Сцена, где доктор Монигэм, перенесший пытки и тюремное заключение, выходит из застенка на свободу, заслуживает того, чтобы остановиться на ней подробнее.
«Сперва он ставил палку, потом одну изуродованную ногу, затем другую палку, и тогда вторая нога с трудом волочилась позади, словно она была слишком тяжела для того, чтобы двигаться. Искалеченные, волочащиеся ноги были не толще палок, на которые он опирался. Все его согбенное тело не переставало содрогаться, вместе с торсом тряслись изможденные конечности и костлявая голова, дергалась даже коническая верхушка рваного сомбреро, широкие края которого падали ему на плечи.
Вот при каких обстоятельствах и в каком одеянии вышел доктор Монигэм из темницы, чтобы насладиться наконец свободой. И эта жуткая процедура натурализации, по-видимому, с непреодолимой силой привязала его навсегда к земле Костагуаны, вовлекла в самую гущу жизни страны, привязала куда крепче, чем это могли бы сделать успех или почести, пусть даже самые большие, покончила со всем, что еще оставалось в нем от европейца. Доктор Монигэм составил себе идеальное представление о своем позоре. Это представление замечательным образом подходило для офицера и джентльмена...»

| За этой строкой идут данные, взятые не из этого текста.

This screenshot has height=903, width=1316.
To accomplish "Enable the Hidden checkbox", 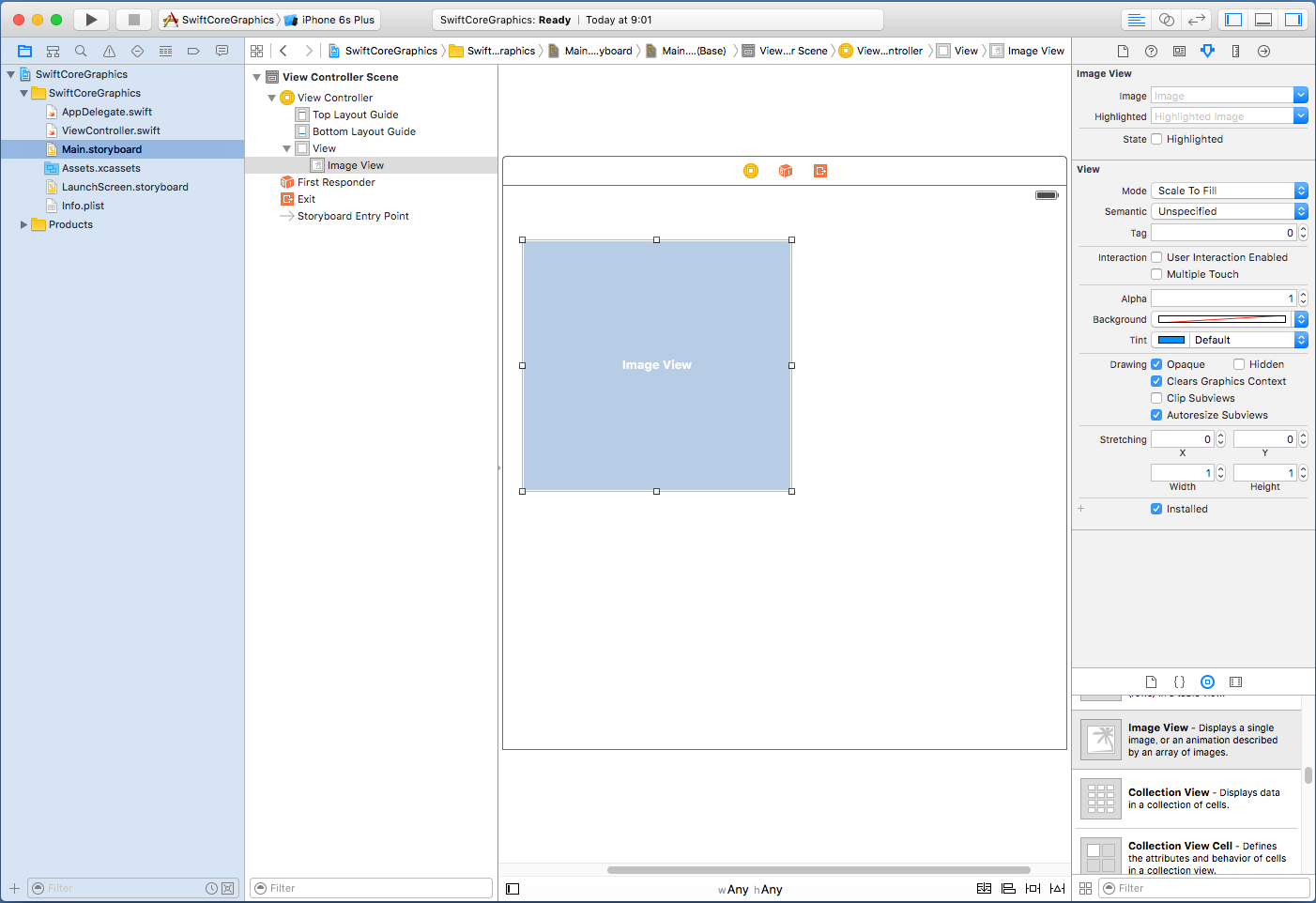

В этом отрывке чрезвычайно выпукло показана общественная природа человека. Писатель проводит здесь тонкую грань между своей, авторской личностью и изображаемым героем. Для того чтобы позволить себе иронию, звучащую в последнем предложении, не поставив при этом под угрозу чувство сострадания, проникающее предшествующее описание, Конраду понадобился весь его художественный и нравственный самоконтроль, которого так не хватает большинству из его последователей. Различие между отверженными и изверившимися в «Ностромо» и, с другой стороны, в романах и пьесах наших современников, платящих щедрую дань пессимизму и мрачным неврастеническим настроениям, заключается в том, что Конрад рассматривает проблемы этих людей не как символ самой жизни, а как один из многих аспектов действительности. Правда, Конрад до известной степени разделяет их отчаяние и выражает его с огромной силой. Госпоже Гульд в минуту горького разочарования начинает казаться, что «всякой успешной деятельности присуще нечто такое, что ведет породившую ее идею к моральной деградации». Разрабатывая эту тему, Конрад добивается вершин проницательности. Пессимистическая тема отчаяния, тщетности человеческих усилий перекрывается общим жизнеутверждающим звучанием романа, передающего ощутимое впечатление жизни в развитии, полноты жизненной диалектики.